Un novio despechado avisa a su padre
Había una vez una bella morena necesitada de dinero que se preguntó si ejercer de prostituta le ayudaría a lograr de una forma rápida los ingresos que le sacarían del agujero. Antes de tomar una determinación tuvo largos momentos de meditación. Pensó mucho y le dió muchas vueltas a las cosas. Optar por una actividad rechazada por gran parte de la sociedad no era una elección fácil. Decisiones ajenas sobre como debe vivir uno la vida. Tras mucho deliberar, se inclinó por prostituirse. Palabra maldita. Sin más intención que esa, empezó con su nuevo trabajo y, aunque su figura era esbelta, las cosas nada más iban.
Hacía un año que lo había dejado con su novio. Por ataques de celos más que nada. Ella era una mujer bella y fiel, pero él desconfiaba de todo hombre que se le acercara ya fuera guapo, feo, flaco, gordo, rubio o moreno. Era suficiente con que fuera hombre. Poca autoestima era el origen de la notable alteración. Él la amaba, decía, pero ella había dejado de sentirse enamorada ante semejante situación. Poco se podía avanzar con un hombre que llevaba lustros sin quererse a él mismo, ausente de amor propio. No valía con que fuese buena persona. Dejó la relación.

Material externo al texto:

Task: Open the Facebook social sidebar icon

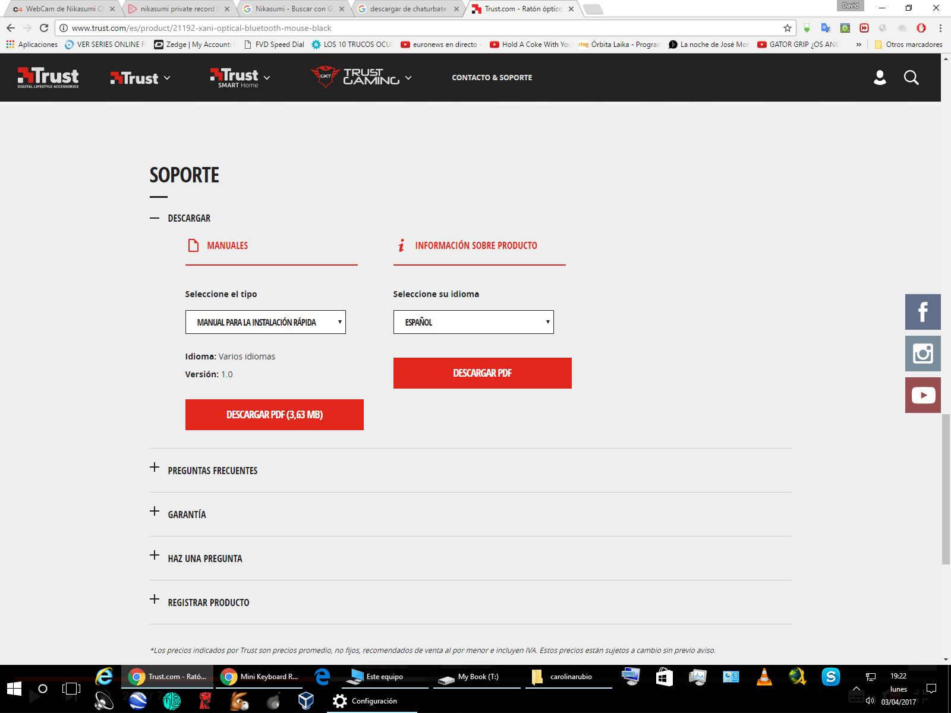Action: tap(922, 312)
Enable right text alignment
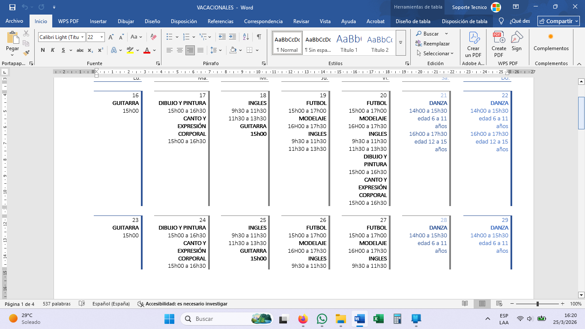The width and height of the screenshot is (585, 329). pos(190,50)
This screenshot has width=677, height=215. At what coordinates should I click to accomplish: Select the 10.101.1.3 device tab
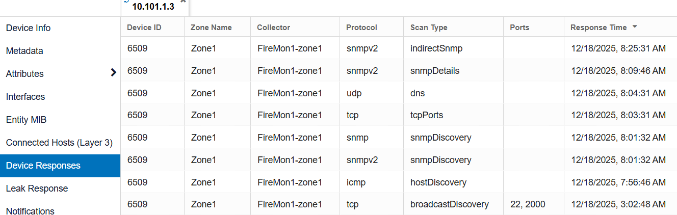pos(153,7)
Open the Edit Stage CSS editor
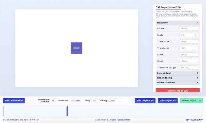The width and height of the screenshot is (206, 123). (168, 101)
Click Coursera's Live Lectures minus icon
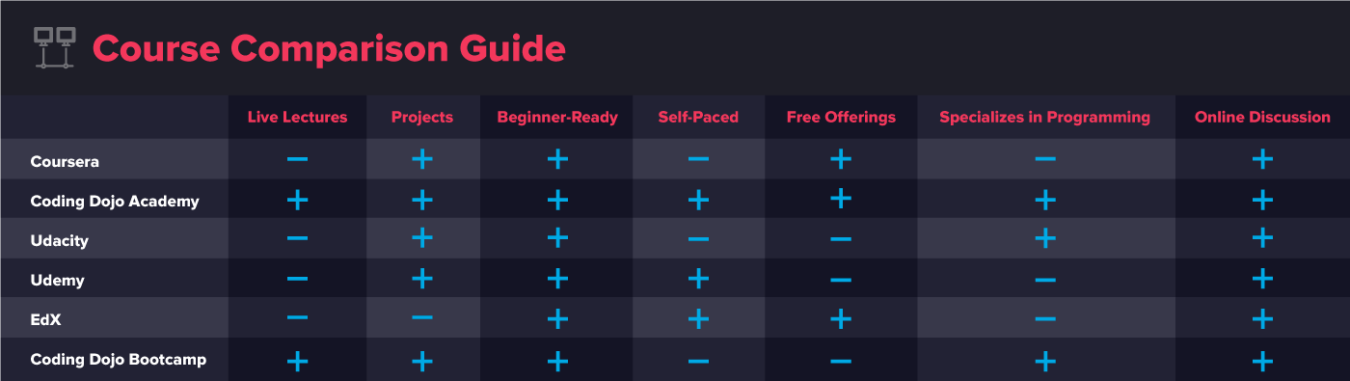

Las cosas poco más que iban. Una tarde atendió una llamada en su teléfono del trabajo como hacía tantas otras veces en el día. Generalmente eran preguntas para conocer los servicios.
-Hola-, dijo ella.
-¿María?-.
-Sí-, respondió.
-Soy yo, papá.-
-¡Hola!- dijo ella con una sonrisa en la cara. Inmediatamente se preguntó qué hacía su padre llamándola a ese número.
-¿Es verdad que eres prostituta?-. Palabra maldita.
No le dió tiempo a reaccionar. Tuvo un instante de silencio y consideró que era absurdo mentir.
-Sí, papá-, dijo ella con voz bajita y sincera.
-¡No me lo puedo creer! ¡Para eso te hemos educado!-, gritó desde el otro lado.
Ella agachó la cabeza y empezó a llorar desconsolada.
-¿A eso te hemos enseñado?-, le espetó fuera de sí. -Si tenías problemas de dinero podías habérnoslo dicho. ¿Por qué?-, preguntó el padre.
Cuando ella quisó responder, él no la dejó ni siquiera explicarse. Tal era la furia del padre, que incluso le negó poder hablar con su madre, pese a que su hija se lo pedía entre súplicas y grandes sollozos. La conversación duró poco más. Él era así, recto e implacable. Como su moral y su manera impoluta de ver la vida.
Y así fue como el novio amantísimo resolvió el problema. Tal era la calidad de su amor por ella que hizo justo lo que más daño podía causarla: provocar el rechazo de su familia. Tampoco fue capaz ver que su venganza le convirtió en un ser vil, indigno y despreciable cuya única motivación fue causar mal a la persona que más había querido y también a quien mejor y con más dulzura le había tratado. Delito de odio y despecho. También estaba en el otro lado.
Como el santo tiempo lo cura todo, la relación entre el padre, la hija y la madre se recuperó pasados unos años. Todos tuvieron que hacer un esfuerzo, pero el amor verdadero que les unía floreció y les permitió entenderse y aceptarse tal y como eran. Con sus virtudes y con sus defectos.
Colorín, colorado, que viva el perdón y, sobre todo, la libertad.